The Coverage report shows whether Google is successfully crawling and indexing your pages. A spike in “Excluded” or “Crawled but not indexed” pages around the time of an update can indicate that Google has reassessed which of your pages are worth including in its index — a signal worth taking seriously.

The Search Queries report is useful for understanding shifts in intent. If a page that previously ranked well for a commercial query starts appearing only for informational variants of that query, Google may have reclassified the page’s purpose. That is a content issue, not a technical one, and it points towards a rewrite rather than a technical fix.

For SMEs without an in-house SEO resource, ProfileTree’s SEO services include regular GSC monitoring and plain-language reporting — translating the data into specific actions rather than leaving business owners to interpret it on their own.

Conclusion

Google’s algorithm will keep changing.

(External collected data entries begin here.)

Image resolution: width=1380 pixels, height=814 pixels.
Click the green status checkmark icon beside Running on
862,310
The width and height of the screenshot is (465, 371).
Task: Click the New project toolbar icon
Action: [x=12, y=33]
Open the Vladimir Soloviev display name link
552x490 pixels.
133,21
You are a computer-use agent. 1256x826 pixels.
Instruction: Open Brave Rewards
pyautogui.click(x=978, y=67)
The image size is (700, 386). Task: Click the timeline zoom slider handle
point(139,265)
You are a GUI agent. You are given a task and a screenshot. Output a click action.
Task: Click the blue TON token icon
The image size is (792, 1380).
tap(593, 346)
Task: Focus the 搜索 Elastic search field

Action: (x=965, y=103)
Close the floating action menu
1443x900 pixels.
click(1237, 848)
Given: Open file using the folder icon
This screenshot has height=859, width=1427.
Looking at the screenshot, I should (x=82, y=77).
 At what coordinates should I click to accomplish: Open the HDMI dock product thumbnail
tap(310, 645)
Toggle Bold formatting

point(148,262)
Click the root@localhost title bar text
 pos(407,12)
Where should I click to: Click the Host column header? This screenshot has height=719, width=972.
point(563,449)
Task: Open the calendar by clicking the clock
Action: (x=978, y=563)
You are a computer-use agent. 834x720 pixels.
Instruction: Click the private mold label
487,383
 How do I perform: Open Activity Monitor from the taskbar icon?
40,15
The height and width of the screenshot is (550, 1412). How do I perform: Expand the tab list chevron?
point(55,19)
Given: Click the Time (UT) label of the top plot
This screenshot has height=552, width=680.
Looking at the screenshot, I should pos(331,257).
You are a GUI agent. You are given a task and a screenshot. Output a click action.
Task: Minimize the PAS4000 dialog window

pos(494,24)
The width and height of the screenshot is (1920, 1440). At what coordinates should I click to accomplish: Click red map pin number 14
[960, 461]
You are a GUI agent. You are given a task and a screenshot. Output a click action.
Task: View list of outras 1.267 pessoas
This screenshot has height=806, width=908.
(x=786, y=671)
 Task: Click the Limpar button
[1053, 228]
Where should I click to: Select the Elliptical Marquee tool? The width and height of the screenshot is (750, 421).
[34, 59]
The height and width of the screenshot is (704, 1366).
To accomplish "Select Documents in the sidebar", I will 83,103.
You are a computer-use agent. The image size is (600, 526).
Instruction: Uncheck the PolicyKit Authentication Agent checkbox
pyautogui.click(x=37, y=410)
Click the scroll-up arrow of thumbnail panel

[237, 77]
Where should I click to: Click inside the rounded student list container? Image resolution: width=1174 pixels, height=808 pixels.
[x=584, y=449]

The businesses that navigate updates most successfully are not the ones chasing each new signal — they are the ones that have built content around genuine expertise, maintained technically sound websites, and focused on giving their customers clear, useful answers.

For SMEs across Northern Ireland, Ireland, and the UK, that means treating SEO not as a set of tricks to be updated with each Google announcement, but as a long-term investment in content quality and website health.

FAQs

What is the Google algorithm?

The Google algorithm is the system of rules and machine learning models Google uses to rank web pages in response to a search query. It evaluates hundreds of signals simultaneously, including relevance, content quality, page speed, and backlink authority.

How often does Google update its algorithm?

Google makes thousands of small algorithm changes every year. Major core updates — the ones most likely to cause noticeable ranking shifts — happen several times a year and are publicly announced via Google’s Search Status Dashboard.

What is the latest Google algorithm update?

Google’s most recent significant updates were the December 2025 and February 2026 core updates, which placed increased weight on author credentials and E-E-A-T signals, and continued targeting AI-generated content with no original editorial input.

How long does a Google core update take to roll out?

Most core updates take two to four weeks to complete. Rankings can shift multiple times during the rollout period, which is why it is generally better to wait until the update has fully settled before making major content changes.